Document:
★ ★ ★

Mining the Top-K Stable Periodic Frequent Patterns using the TSPIN algorithm (SPMF documentation)

This example explains how to run the TSPIN algorithm using the SPMF open-source data mining library.

How to run this example?

• If you are using the graphical interface, (1) choose the "TPIN" algorithm, (2) select the input file "contextTSPIN.txt", (3) set the output file name (e.g. "output.txt") (4) set the maximum periodicity, the parameter k, the maximum lability and the boolean parameter indicating that timestamps are provided, respectively to 5, 3, 1, false and (5) click "Run algorithm".
• If you want to execute this example from the command line, then execute this command:
java -jar spmf.jar run TSPIN contextTSPIN.txt output.txt 5 3 1 false in a folder containing spmf.jar and the example input file contextTSPIN.txt.
• If you are using the source code version of SPMF, to run respectively TSPIN, launch the file "MainTestTSPIN.java"in the package ca.pfv.SPMF.tests.

What is TSPIN ?

★ ★ ★

What to work on:
[A] Reproduce the passage of the TSPIN documentation between "Mining the Top-K" and "input file contextTSPIN.txt.", inclusive, switching "maximum periodicity" to "maximum period".
[B] Rewrite the records as a Markdown table with the columns Row and Line, from the line containing "Wiki Discussion (216, 841)" through the end of the records, inclusive. Omit blank lines, and leave the pictures out.
The records have no connection to the TSPIN documentation.

Stored data:
★ ★ ★

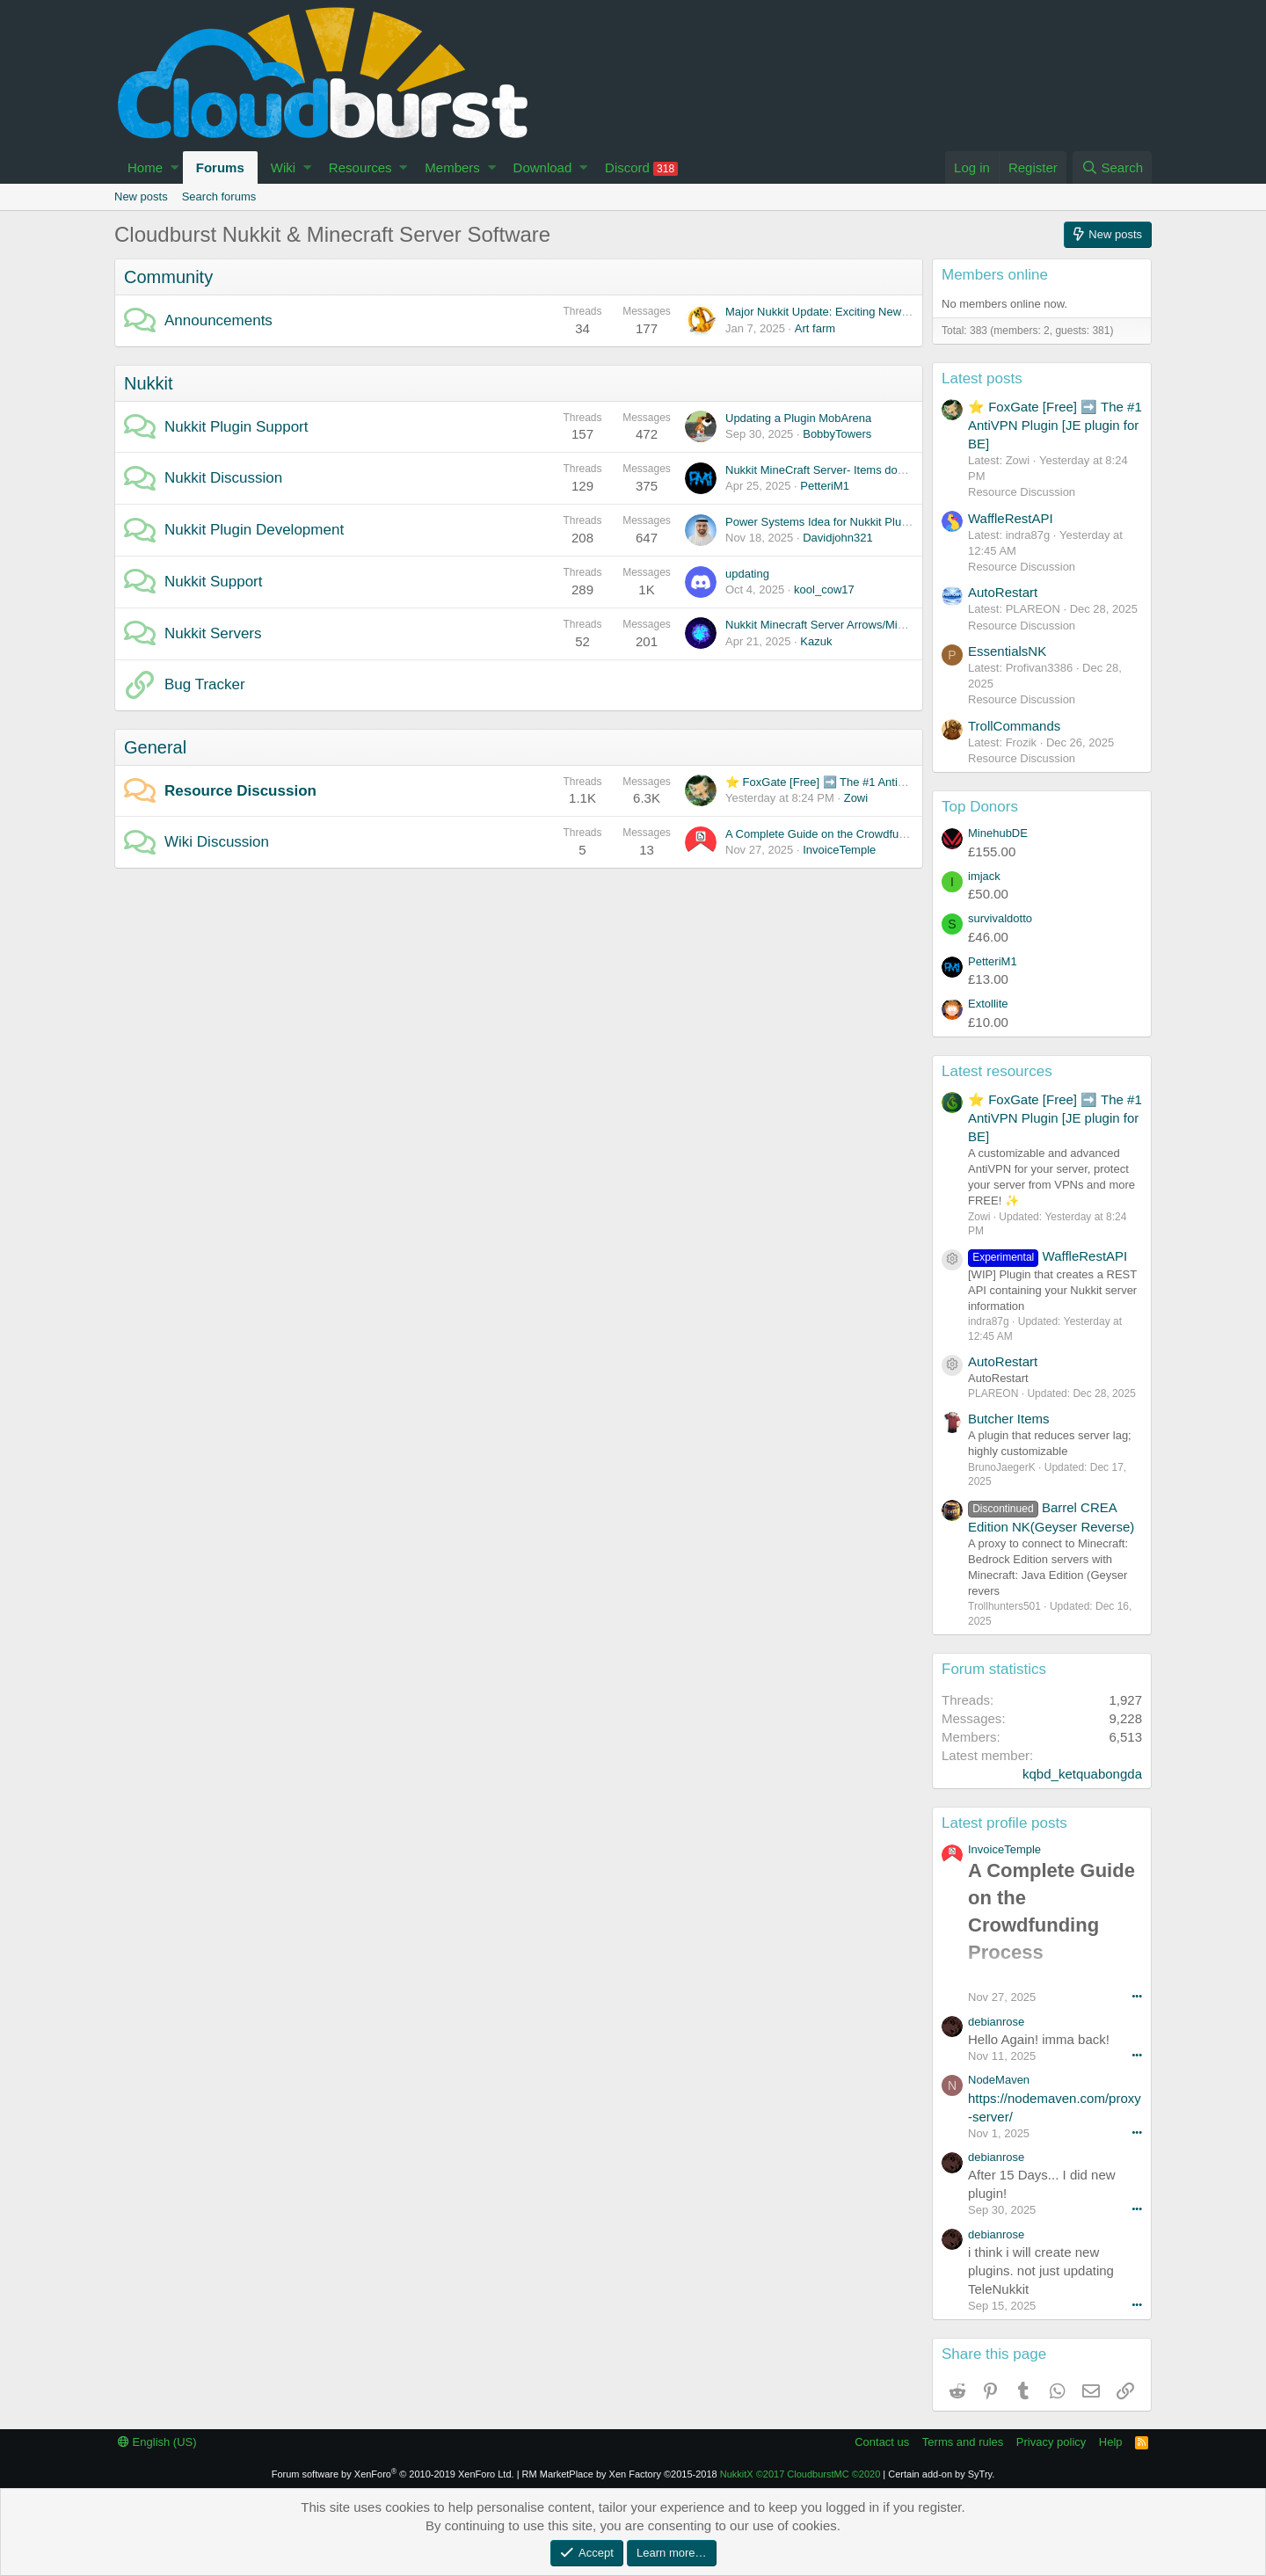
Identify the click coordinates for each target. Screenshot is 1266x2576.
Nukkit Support (213, 581)
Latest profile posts (1004, 1823)
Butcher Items (1009, 1418)
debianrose (996, 2021)
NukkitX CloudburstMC (800, 2474)
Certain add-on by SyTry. (941, 2474)
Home (145, 167)
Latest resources (997, 1071)
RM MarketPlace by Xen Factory (619, 2474)
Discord (641, 168)
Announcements (218, 320)
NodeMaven (999, 2079)
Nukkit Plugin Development (254, 529)
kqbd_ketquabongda (1082, 1773)
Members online (995, 274)
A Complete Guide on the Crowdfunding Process (848, 833)
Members (452, 167)
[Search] (1112, 167)
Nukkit (148, 383)
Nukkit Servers (213, 633)
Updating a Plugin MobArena (798, 418)
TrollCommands (1014, 725)
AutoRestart (1002, 592)
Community (168, 277)
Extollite (988, 1003)
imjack (984, 876)
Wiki (283, 167)
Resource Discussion (240, 790)
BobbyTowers (837, 433)
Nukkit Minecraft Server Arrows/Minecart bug (838, 624)
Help (1111, 2442)
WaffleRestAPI (1010, 518)
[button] (174, 167)
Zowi (856, 797)
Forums (220, 167)
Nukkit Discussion (223, 477)
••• (1136, 1995)
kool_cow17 (824, 589)
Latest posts (982, 378)
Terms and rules (962, 2442)
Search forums (219, 196)
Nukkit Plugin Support (236, 426)
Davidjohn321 (838, 537)
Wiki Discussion (216, 841)
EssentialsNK (1007, 651)
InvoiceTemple (839, 849)
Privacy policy (1051, 2442)
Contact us (882, 2442)
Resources (360, 167)
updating (747, 573)
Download (542, 167)
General (155, 747)
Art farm (815, 328)
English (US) (157, 2442)
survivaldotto (1000, 918)
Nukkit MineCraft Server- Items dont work (830, 470)
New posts (141, 196)
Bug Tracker (204, 684)
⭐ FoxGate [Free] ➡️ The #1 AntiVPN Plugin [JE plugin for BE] (886, 782)
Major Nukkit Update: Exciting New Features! (839, 311)
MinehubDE (998, 833)
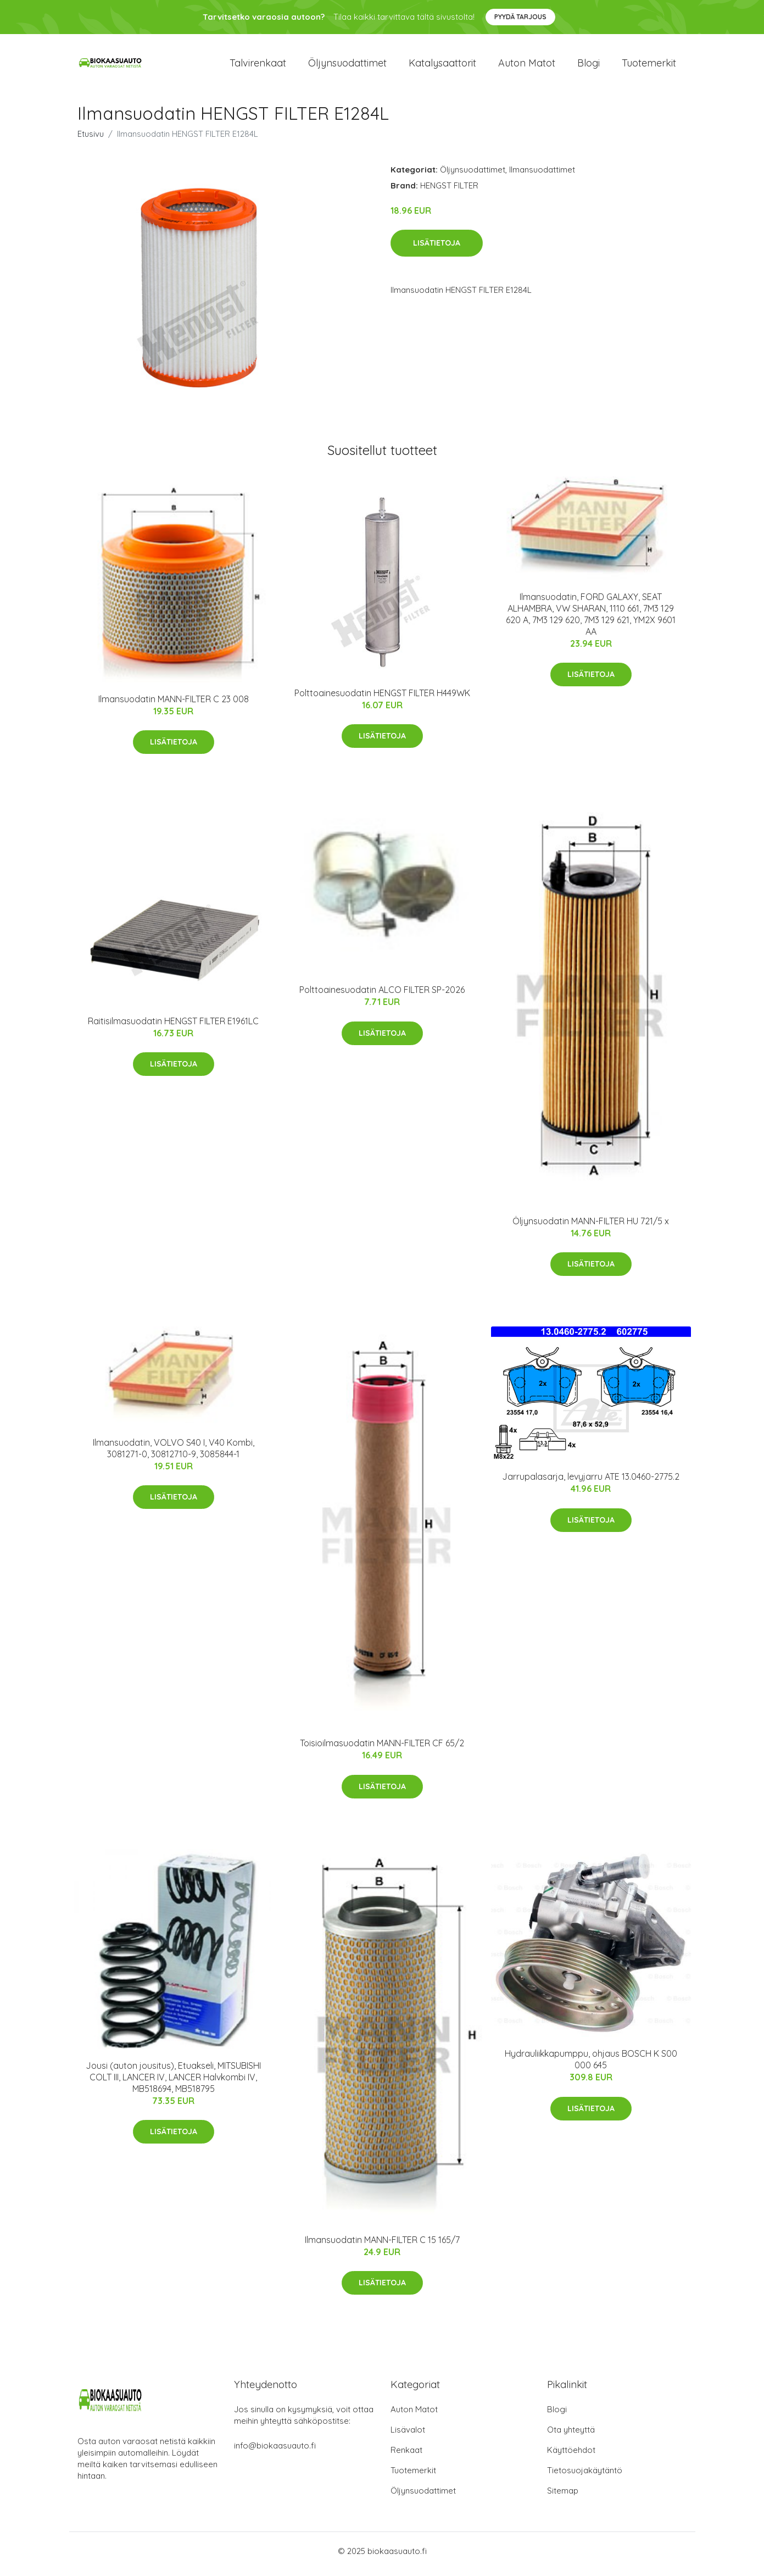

★ ★ ★

Solutions to the exercise:
[A]
Mining the Top-K Stable Periodic Frequent Patterns using the TSPIN algorithm (SPMF documentation)

This example explains how to run the TSPIN algorithm using the SPMF open-source data mining library.

How to run this example?

• If you are using the graphical interface, (1) choose the "TPIN" algorithm, (2) select the input file "contextTSPIN.txt", (3) set the output file name (e.g. "output.txt") (4) set the maximum period, the parameter k, the maximum lability and the boolean parameter indicating that timestamps are provided, respectively to 5, 3, 1, false and (5) click "Run algorithm".
• If you want to execute this example from the command line, then execute this command:
java -jar spmf.jar run TSPIN contextTSPIN.txt output.txt 5 3 1 false in a folder containing spmf.jar and the example input file contextTSPIN.txt.

[B]
| Row | Line |
|---|---|
| 1 | Wiki Discussion (216, 841) |
| 2 | EssentialsNK (1007, 651) |
| 3 | InvoiceTemple (839, 849) |
| 4 | Privacy policy (1051, 2442) |
| 5 | Contact us (882, 2442) |
| 6 | Resources (360, 167) |
| 7 | updating (747, 573) |
| 8 | Download (542, 167) |
| 9 | General (155, 747) |
| 10 | Art farm (815, 328) |
| 11 | English (US) (157, 2442) |
| 12 | survivaldotto (1000, 918) |
| 13 | Nukkit MineCraft Server- Items dont work (830, 470) |
| 14 | New posts (141, 196) |
| 15 | Bug Tracker (204, 684) |
| 16 | ⭐ FoxGate [Free] ➡️ The #1 AntiVPN Plugin [JE plugin for BE] (886, 782) |
| 17 | Major Nukkit Update: Exciting New Features! (839, 311) |
| 18 | MinehubDE (998, 833) |